The boy looked down at the poor creature, which attempted a smile but finally collapsed before it could. This thing had eaten and been made fat on the meat of the Lord’s creatures, but it would have no more. The boy smiled with righteousness and he raised his head and looked to the farthest part of the circle, where the light was thinnest and where lay the wiry form of a girl. The seventeen year old was Angela, the only daughter of the widow. She was weak in the mind but strong in the Lord and tonight she was bait. It had not been the boy’s choice to use her but his father’s, telling the boy that the demon must be called out and expelled. And to expel it you needed a human. And to do it right you needed someone pure. Why it was his father’s shunned niece that was chosen, the boy wasn’t sure. The boy had never met his cousin formally but had seen her at the church every Sunday and she had always seemed a sweet girl, despite her slowness of mind and body, and she had his father’s soft grey eyes so it tore him to know she was here with he and the thing, but it was the Lord’s Will and he could only follow it. He took a breath and waited.

He didn’t wait long.

There was a heavy feeling in the room as the thing took her, the girl having been slipped sleeping medicine in her dinner milk, and when the demon finally took control of her, the boy realized what a mistake they had made. Her body twitched as it found its control, her legs shaking, her neck twisting back and forth violently and her hands slapping the hay covered floor until it finally had her and slowly she sat up and faced the boy.

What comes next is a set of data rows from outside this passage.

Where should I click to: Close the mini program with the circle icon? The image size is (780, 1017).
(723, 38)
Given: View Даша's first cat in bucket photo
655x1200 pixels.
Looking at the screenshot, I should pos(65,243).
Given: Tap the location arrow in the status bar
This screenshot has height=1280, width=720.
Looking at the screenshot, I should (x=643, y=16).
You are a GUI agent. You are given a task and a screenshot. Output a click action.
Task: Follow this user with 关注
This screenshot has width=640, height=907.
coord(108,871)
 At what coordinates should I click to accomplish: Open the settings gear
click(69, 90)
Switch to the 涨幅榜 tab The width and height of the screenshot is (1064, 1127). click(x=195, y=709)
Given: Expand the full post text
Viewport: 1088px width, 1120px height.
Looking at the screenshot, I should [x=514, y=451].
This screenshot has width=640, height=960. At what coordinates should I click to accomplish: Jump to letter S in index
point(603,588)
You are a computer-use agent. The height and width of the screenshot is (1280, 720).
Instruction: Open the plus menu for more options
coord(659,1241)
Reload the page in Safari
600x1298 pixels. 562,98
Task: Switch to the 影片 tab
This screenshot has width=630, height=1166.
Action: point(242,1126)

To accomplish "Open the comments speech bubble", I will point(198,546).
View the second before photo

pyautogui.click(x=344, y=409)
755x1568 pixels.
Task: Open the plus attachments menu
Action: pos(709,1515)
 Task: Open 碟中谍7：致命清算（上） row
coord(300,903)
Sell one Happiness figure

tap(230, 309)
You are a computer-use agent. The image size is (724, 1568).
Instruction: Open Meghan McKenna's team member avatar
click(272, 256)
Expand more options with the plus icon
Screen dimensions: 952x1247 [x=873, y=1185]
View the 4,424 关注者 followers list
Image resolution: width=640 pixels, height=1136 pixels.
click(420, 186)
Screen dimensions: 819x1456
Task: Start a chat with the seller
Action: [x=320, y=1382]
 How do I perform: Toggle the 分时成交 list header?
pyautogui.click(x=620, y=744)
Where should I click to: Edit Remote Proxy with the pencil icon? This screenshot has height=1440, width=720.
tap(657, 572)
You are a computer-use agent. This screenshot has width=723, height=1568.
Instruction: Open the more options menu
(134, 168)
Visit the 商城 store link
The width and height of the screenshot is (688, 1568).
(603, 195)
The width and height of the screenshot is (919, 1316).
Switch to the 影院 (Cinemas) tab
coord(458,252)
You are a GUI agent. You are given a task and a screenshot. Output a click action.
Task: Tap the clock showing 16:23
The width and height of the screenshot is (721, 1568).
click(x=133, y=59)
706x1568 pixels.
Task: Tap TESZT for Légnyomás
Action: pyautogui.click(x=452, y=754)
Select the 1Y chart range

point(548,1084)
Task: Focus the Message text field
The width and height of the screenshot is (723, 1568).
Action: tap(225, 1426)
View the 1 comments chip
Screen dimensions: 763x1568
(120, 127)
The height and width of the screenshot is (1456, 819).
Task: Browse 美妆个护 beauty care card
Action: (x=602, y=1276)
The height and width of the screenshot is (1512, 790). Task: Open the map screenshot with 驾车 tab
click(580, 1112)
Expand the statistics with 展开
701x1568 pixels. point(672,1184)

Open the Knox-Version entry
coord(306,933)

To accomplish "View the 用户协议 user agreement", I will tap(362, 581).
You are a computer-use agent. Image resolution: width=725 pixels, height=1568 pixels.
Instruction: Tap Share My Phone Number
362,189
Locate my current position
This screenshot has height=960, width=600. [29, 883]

“Now we all have what we wanted when we started this game. So, tell me, preacher, how are you going to chase me out this time? Do you think you’re finally strong enough to do it? Or shall you run crying for your mother as you did the other times.”

“Unclean spirit, you are commanded by this servant of the Lord Almighty and his Host to depart His child. Return to the fire, return to the flame, return to the Abyss which sent you forth.”

“Pretty words. Pretty, but useless. Do you think words will make me leave? Do you really? Poor, poor boy. They lied to you. Your God lied to you. I am never leaving this girl. Never. She’s mine now.”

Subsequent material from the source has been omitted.